Forum | 02. May 2022
Cultural data and data quality – let’s talk about problems
On 2nd May 2022, 10am - 3pm, the team Standards, Data Quality and Curation (Task Area 2) of the NFDI4Culture consortium hosts its second public virtual forum. The event focuses on frequently occurring problems and questions around data quality in the context of research. Thereby, concrete project scenarios and applications from the fields of art, musicology, media and theatre studies serve as a starting point for an open discussion. The aim of this desired exchange is to raise awareness about when and where challenges around research data quality may occur and how they can be addressed.
Ensuring data quality is a fundamental value of good scholarly practice, with the scientific communities ideally setting and monitoring specific quality requirements themselves. As defining, implementing, reviewing, and improving data quality are ongoing tasks, they are particularly difficult to put into practice for research endeavors that are limited in time and budget. From the perspective of concrete projects and with a view on working digitally in the field of cultural studies, stakeholders will shed light on these challenges as well as their approaches to solving them. In this regard, the spectrum of challenges includes ensuring quality during data collection, the use of standardised data, the (further) development of suitable vocabularies and data models as well as data mapping processes. These insights shall then lead to a joint discussion on aspects of sensible quality control as well as on institutionalised quality management that goes beyond individual projects, including what structural framework would be needed.
10.00 – 10.10 am: Welcome
10.10 – 10.40 am: On the Road to Linked Open Data – Improving the Quality of Research Data on Objects of Material Culture Using the Example of the LIDO Standard
Julia Rössel (DDK, Bildarchiv Foto Marburg) and Barbara Fichtl (SUB Göttingen)
The lecture will present the approach and some results of the BMBF-funded project "KONDA - Continuous Quality Management of Dynamic Research Data on Objects of Material Culture Using the LIDO Standard" and will further illustrate what needs to be taken into account when generating, processing and maintaining research data on objects of material culture in order to make them Linked Open Data-capable.
10.40 – 11.10 am: The Census as Linked Open Data – Some Words on a Work in Progress
Kathleen Christian and Franz Engel (HU-Berlin, Census), George Bruseker and Denitsa Nenova (Athen, takin.solutions)

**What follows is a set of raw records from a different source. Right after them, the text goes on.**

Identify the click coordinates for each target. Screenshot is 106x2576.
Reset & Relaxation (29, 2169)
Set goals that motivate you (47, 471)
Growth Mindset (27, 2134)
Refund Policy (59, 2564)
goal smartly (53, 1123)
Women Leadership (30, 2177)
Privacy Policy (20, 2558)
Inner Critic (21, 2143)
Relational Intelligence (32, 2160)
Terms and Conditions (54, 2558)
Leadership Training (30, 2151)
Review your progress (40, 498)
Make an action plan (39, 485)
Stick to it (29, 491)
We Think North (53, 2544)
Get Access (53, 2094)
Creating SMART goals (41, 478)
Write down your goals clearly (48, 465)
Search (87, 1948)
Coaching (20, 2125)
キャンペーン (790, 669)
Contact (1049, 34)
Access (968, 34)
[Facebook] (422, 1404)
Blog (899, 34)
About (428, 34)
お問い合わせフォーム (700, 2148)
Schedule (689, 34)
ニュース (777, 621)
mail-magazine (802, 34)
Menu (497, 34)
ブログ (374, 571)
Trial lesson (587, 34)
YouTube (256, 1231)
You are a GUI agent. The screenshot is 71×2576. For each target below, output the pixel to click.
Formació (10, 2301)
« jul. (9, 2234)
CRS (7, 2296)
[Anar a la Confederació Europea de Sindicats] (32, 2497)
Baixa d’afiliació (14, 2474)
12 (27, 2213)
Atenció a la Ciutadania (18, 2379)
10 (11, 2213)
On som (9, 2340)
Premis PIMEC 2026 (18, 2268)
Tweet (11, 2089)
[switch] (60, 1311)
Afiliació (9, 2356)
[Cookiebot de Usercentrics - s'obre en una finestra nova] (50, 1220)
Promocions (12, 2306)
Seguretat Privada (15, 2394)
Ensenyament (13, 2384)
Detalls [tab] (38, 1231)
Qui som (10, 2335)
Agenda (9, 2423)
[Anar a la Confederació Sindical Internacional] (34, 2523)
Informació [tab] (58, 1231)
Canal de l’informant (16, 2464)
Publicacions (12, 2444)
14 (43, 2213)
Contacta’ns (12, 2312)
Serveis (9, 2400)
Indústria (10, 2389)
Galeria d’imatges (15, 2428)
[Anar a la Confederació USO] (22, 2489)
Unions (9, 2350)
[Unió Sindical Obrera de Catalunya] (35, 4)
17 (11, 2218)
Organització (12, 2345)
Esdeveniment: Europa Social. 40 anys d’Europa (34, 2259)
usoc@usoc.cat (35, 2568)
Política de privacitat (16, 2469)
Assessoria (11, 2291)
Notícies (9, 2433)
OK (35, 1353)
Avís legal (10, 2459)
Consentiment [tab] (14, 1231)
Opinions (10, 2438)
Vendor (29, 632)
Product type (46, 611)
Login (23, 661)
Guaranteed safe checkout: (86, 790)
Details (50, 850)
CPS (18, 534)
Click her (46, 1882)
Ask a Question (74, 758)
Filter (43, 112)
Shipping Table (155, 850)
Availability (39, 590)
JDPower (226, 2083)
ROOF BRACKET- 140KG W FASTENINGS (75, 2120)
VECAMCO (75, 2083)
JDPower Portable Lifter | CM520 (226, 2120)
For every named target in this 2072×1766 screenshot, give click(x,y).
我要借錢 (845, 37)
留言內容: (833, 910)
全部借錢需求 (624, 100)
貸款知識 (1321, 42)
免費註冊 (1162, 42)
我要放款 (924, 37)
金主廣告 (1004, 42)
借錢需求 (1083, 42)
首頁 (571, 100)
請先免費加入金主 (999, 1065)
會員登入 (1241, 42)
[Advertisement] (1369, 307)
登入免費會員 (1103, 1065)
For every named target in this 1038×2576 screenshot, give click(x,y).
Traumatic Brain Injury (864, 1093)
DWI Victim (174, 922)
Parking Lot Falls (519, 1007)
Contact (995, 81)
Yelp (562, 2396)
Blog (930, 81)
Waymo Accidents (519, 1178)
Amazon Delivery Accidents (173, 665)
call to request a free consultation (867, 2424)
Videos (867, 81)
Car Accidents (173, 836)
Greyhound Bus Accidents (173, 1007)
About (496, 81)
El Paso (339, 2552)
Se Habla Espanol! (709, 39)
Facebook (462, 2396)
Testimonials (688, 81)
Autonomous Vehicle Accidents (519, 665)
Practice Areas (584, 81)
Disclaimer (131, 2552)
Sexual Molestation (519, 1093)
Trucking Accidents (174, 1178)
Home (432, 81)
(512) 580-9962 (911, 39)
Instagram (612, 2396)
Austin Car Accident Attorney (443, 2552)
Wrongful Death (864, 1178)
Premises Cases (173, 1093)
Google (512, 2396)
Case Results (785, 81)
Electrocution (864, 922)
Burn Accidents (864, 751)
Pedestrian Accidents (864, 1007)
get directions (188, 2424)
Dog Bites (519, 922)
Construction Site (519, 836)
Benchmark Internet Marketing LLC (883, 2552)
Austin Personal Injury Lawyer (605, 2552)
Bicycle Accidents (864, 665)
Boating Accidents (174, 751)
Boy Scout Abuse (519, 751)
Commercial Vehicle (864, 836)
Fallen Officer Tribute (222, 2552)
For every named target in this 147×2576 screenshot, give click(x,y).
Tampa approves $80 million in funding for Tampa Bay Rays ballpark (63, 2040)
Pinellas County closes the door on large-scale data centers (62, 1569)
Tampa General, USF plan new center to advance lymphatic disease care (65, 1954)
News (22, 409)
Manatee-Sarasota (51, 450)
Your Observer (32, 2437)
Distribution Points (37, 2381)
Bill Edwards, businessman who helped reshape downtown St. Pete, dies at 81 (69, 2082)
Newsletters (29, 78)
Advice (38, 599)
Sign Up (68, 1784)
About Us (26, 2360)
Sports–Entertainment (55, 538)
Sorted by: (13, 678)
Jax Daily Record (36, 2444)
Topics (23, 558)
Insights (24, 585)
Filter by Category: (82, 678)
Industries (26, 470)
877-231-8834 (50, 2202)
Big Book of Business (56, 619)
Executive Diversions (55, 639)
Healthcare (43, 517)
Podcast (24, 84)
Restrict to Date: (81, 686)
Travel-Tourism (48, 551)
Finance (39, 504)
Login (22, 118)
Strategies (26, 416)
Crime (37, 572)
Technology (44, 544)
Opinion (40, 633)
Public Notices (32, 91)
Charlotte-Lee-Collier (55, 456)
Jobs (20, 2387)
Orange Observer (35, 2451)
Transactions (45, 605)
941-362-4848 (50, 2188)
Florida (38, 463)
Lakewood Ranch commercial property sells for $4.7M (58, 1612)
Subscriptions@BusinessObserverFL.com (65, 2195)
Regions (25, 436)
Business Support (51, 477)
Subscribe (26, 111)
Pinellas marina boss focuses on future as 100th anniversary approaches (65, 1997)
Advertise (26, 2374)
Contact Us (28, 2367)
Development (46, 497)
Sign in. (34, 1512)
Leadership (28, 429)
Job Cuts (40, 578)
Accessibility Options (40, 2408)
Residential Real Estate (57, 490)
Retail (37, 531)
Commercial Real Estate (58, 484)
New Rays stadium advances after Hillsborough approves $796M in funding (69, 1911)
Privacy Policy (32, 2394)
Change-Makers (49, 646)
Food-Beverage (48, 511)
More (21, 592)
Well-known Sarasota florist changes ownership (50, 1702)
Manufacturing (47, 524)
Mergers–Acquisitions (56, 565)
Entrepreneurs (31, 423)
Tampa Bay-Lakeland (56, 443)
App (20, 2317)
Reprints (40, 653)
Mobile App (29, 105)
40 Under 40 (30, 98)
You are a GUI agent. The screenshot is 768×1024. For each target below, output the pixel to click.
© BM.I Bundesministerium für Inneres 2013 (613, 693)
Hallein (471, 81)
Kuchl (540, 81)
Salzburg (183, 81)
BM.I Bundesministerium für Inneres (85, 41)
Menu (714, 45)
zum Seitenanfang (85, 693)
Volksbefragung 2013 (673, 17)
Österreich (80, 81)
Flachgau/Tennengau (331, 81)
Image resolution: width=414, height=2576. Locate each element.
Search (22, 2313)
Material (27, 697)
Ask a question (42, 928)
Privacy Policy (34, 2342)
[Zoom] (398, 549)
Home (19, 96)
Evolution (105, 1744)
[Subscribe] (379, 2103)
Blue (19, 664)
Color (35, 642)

Since 1946, the Census of Antique Works of Art and Architecture Known in the Renaissance has systematically collected visual and written sources on the reception of antiquities in the Renaissance. As early as 1981, the data, which until then had been collected in a card index system, were digitised on the basis of a relational data model and using the computer systems available at the time. The Census is thus one of the few projects through which the history of computerisation and digitisation in the humanities can be read without a gap. The Census aims to make its semantic Linked Open Data models FAIR by providing a robust documentation of the data models, their function and how they can be reused by scholars.
11.15 – 11.45 am: Quality Aspects of Metadata in Generic Systems Using the Example of the Project "DFG-Viewer für Musikalien"
Andrea Hammes and Sebastian Meyer (SLUB Dresden)
Developed at a time of incipient mass digitisation, the DFG-Viewer now has to rethink specific requirements of individual media types and adapt the underlying metadata schema accordingly. Using the example of the project "DFG-Viewer für Musikalien" (ZenMEM of the University of Detmold / Paderborn and SLUB Dresden), such specialising work on a system that is basically generic and widely used will be presented and discussed. In doing so, both coordination paths for such an application are to be taken into account, as well as implicit consequences and efforts: Specifications in grown systems always mean rework. Continuous maintenance and curation of old data become integral parts of planning.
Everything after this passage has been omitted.